When I arrived, I told the host that my companion was not coming, that it was just me. He searched around the restaurant frantically, and when I saw we were heading to a far-off, dark corner with no other patrons I asked to sit at the bar. You'd think I'd asked for the moon. He had to check with the bartender if it was okay, even though there were several spots open.
The whole business of being a social pariah was starting to wear thin. I wondered if the restaurants viewed me as a liability – just the sight of me eating and drinking alone was offensive to other patrons, and I should be hidden away.
My next stop was Seattle. I spotted a place for lunch with wicker chairs and lots of windows. Looking in, many diners seemed to be enjoying themselves and it made me determined to get in.
Once the hosting staff discerned that I was alone, they took me on labyrinth tour that ended in a dark, windowless, empty lounge.
Teary with self-pity and low blood sugar, I sat in my isolation and tried to find the nerve to face the hosting staff again. Luckily the owner walked by, when I explained my dissatisfaction he swept me away to a lovely window seat where a neighbouring table of women happily started to chat with me.
That night at a new restaurant, upon seeing that I was dining solo; the host ushered me past a lively main-floor bar and placed me at an upstairs bar without any patrons, no bartender and facing a brick wall. When a waiter finally appeared, I said, "I can't sit here."
What were they thinking? That I was too embarrassed to be seen?
When I got home I phoned a friend with my sad tales. After a contemplative pause she wondered, "Do you think they thought you were a prostitute?"

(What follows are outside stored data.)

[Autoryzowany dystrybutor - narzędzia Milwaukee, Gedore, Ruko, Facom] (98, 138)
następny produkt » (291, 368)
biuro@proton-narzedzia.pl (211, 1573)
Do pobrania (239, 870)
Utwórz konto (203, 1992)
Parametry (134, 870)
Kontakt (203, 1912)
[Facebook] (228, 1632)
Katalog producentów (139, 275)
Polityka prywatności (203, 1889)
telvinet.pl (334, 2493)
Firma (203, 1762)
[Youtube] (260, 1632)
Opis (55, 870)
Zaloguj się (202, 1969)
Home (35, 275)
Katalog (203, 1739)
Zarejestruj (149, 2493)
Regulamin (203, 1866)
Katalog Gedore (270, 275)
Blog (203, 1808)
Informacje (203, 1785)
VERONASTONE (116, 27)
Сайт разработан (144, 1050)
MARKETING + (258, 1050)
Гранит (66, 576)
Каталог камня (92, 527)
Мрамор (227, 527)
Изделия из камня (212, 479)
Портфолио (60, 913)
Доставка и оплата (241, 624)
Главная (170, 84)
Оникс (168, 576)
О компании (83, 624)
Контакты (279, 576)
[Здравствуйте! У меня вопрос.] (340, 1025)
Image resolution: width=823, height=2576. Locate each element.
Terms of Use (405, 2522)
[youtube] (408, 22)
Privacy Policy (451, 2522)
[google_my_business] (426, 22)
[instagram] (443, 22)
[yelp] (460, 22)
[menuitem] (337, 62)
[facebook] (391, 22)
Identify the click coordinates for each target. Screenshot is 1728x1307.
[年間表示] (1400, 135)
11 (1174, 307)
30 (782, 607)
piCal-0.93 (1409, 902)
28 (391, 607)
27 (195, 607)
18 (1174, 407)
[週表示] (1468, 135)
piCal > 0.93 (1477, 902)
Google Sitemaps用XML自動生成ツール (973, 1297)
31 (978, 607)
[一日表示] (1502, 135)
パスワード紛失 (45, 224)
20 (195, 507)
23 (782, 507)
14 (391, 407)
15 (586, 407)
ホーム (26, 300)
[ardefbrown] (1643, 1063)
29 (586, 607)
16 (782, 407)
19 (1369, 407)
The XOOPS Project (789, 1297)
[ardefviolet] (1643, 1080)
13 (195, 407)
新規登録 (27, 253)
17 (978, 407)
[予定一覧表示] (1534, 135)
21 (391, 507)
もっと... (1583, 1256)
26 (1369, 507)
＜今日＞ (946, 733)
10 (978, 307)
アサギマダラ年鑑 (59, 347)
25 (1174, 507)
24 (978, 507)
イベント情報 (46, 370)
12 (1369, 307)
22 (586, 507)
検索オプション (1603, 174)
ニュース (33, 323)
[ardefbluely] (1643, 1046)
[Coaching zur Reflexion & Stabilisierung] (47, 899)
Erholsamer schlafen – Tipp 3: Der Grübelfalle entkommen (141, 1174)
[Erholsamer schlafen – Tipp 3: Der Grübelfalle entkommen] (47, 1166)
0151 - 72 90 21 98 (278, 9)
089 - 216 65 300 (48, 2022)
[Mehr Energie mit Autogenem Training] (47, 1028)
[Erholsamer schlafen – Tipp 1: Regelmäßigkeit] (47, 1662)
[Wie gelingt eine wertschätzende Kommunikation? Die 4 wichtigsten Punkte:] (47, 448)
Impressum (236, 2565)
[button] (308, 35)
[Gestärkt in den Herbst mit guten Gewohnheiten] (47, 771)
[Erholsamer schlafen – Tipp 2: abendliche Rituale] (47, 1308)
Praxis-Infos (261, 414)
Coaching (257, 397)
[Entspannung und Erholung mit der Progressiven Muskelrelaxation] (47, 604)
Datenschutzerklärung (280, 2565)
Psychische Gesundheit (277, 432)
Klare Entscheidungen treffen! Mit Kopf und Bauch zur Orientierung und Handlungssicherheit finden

After my recent trips I had a tiny bit of trepidation as I walked into the crowded hotel lounge for dinner in my hometown of Nelson, B.C. It was filled with visiting skiers. I know how much tourists mean to our economy, so when I saw the long wait line, I said to the bartender: "Don't worry I'm happy to wait or eat at the bar." She motioned to the prime table in front of the fireplace. "Take that table."
I hesitated. She stopped, and looked at me: "No take it, it's yours. You deserve it."